Sáenz sigue gastando la plata de los salteños en la campaña del miedo, la mentira y la extorsión

DNI Salta.- Siguen insistiendo con la mentira y la amenaza desesperada por votos para Sergio Massa, todo aquellos que el candidato liberal y su plataforma desmienten permanentemente.

Restan apenas cuatro días para el balotaje entre Sergio Massa y Javier Milei y la campaña sucia del aparato oficial está a la orden del día y se intensifica con el correr de los días.

Y en Salta también se subieron con obediencia a la campaña del medio que impulsa Sergio Massa y su entorno, la que tiene como objetivo generar temor en la población, incluyendo datos falaces y mentiras permanentes.

Ya desde la semana pasada, el gobernador Gustavo Sáenz se dispuso a hacer «los deberes» para Massa luego de que el candidato a presidente oficialista le tirara las orejas por la derrota en las PASO, durante su última visita a Salta.

Obediente, Sáenz ya había advertido que miles de familias dependientes de la obra pública se quedarían sin trabajo si Javier Milei accede a la presidencia. Y a esa campaña del miedo también se sumó el hombre que maneja la caja provincial, el ministo de Economía de Salta Roberto Dib Ashur, quien aseguró algo similar para otro sector de trabajadores.
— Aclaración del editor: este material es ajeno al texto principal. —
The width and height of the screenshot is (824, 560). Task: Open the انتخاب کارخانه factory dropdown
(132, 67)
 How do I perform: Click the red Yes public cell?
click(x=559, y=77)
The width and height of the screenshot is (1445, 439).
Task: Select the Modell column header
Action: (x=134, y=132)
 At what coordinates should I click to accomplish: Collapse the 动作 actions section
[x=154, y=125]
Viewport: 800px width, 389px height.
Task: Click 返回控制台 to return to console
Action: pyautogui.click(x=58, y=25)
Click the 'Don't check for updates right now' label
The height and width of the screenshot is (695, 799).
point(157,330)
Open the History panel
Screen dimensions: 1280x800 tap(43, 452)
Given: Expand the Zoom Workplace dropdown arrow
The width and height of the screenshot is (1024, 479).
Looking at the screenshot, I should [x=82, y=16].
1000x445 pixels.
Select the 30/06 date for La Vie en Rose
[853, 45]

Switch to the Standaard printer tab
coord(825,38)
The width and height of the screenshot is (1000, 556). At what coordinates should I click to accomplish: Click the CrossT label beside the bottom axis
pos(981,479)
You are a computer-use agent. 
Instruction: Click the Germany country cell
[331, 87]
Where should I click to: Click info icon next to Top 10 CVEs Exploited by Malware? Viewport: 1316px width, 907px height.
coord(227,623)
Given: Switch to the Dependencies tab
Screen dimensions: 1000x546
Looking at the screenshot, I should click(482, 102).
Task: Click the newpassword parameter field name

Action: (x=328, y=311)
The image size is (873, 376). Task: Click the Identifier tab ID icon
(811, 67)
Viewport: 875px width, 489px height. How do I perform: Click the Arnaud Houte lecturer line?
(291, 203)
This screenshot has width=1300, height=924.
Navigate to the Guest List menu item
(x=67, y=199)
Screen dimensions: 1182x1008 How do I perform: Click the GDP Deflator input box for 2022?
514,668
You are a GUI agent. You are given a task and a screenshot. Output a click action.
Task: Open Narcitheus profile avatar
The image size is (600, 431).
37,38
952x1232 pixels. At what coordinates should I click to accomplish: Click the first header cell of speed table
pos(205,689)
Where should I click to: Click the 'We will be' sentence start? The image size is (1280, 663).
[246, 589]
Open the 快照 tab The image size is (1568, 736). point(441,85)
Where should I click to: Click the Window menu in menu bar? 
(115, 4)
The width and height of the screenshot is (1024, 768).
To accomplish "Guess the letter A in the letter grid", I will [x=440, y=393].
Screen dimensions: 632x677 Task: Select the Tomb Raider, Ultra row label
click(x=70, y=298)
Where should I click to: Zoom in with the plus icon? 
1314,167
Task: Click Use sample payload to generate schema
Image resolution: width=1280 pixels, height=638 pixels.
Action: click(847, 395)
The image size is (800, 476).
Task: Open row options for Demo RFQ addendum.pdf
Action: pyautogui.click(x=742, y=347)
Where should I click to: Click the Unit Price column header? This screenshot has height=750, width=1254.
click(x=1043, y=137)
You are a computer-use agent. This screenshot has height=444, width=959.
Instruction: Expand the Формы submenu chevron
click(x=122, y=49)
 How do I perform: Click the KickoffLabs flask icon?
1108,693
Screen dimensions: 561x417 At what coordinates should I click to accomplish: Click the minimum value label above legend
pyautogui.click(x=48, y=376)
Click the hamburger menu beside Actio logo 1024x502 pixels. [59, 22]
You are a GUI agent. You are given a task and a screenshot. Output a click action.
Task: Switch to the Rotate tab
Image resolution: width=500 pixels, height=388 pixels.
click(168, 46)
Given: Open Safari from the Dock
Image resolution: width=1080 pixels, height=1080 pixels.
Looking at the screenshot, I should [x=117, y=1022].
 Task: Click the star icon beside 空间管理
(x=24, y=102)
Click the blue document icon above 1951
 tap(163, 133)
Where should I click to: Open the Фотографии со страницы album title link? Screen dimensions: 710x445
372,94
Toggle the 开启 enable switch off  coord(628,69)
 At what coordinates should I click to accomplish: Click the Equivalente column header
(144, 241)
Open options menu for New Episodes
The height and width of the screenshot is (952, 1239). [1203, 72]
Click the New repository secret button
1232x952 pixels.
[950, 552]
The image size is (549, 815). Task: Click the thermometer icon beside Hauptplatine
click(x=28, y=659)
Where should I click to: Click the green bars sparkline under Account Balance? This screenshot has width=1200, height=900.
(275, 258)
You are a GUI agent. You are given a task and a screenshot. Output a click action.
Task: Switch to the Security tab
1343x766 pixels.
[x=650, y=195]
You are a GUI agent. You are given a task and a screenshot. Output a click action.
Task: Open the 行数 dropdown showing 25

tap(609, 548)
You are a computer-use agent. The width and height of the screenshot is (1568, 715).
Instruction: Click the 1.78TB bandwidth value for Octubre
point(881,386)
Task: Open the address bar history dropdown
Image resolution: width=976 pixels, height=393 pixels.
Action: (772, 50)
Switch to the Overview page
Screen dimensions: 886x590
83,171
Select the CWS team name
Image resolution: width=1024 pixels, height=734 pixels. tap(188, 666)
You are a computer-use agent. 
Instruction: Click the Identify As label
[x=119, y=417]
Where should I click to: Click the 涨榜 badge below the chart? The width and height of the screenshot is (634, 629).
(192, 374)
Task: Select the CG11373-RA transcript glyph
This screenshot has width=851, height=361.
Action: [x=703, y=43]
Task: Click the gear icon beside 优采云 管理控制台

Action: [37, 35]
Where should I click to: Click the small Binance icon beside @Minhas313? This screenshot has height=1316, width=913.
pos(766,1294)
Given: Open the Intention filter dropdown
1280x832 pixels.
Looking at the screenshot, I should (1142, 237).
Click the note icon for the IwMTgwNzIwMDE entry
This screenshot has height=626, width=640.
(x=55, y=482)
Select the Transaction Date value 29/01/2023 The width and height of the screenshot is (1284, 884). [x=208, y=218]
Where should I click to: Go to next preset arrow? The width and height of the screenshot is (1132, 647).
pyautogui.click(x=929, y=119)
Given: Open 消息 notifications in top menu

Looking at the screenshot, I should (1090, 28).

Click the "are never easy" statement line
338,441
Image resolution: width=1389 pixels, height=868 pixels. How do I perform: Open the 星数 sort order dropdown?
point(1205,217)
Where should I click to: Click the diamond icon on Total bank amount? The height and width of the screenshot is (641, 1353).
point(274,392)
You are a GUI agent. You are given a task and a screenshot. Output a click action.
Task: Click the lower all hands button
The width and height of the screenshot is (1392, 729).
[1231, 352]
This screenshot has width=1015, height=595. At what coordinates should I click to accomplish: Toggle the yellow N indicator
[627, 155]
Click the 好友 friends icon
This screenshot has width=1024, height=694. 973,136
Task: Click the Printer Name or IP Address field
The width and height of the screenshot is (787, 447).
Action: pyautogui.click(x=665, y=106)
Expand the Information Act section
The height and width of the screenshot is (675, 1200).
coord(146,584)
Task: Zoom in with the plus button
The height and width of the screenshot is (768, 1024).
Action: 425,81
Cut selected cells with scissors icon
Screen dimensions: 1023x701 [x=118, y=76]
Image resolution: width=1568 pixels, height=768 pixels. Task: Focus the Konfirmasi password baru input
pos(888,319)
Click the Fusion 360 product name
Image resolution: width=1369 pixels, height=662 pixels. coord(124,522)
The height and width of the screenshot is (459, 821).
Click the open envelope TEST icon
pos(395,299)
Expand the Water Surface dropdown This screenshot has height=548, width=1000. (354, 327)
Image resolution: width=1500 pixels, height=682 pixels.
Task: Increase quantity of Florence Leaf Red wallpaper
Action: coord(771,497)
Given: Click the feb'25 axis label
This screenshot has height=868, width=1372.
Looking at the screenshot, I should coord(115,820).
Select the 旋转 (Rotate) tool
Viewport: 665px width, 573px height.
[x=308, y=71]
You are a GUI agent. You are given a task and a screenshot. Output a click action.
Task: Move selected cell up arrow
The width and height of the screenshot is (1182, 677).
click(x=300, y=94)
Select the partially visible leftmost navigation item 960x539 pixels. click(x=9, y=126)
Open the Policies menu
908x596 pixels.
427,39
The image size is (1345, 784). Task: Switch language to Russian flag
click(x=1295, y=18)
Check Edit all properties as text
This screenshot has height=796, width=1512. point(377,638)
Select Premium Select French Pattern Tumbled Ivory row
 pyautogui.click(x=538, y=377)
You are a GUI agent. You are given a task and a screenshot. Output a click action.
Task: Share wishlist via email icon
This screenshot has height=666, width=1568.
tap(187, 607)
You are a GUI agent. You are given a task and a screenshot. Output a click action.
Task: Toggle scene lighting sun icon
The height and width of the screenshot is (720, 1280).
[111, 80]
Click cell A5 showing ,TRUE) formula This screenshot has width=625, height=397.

Tanto Dib Ashur como el mismo Sáenz dijeron a viva voaz que si Milei es presidente, la provincia no podría pagar los sueldos de los trabajadores estatales, extorsionando y llenando de miedo a los empleados públicos.

Y esta campaña sigue, con Sáenz gastando la plata de los salteños en la campaña del miedo, la mentira y la extorsión, emitiendo panfeltos y folletos para repartir a la población, donde se marca el contraste entre la supuesta postura de Massa ante distintas cuestiones, contrastándolas con las que se quieren instalar sobre el candidato a presidente de La Libertad Avanza, Javier Milei.

Mentiras que el mismo Milei ya desmintió en el último debate presidencial, así como la misma plataforma libertaria lo vienen desmintiendo, los funcionarios salteños irresolutos siguen insistiendo con la mentira y la obsecuencia para con el «jefe».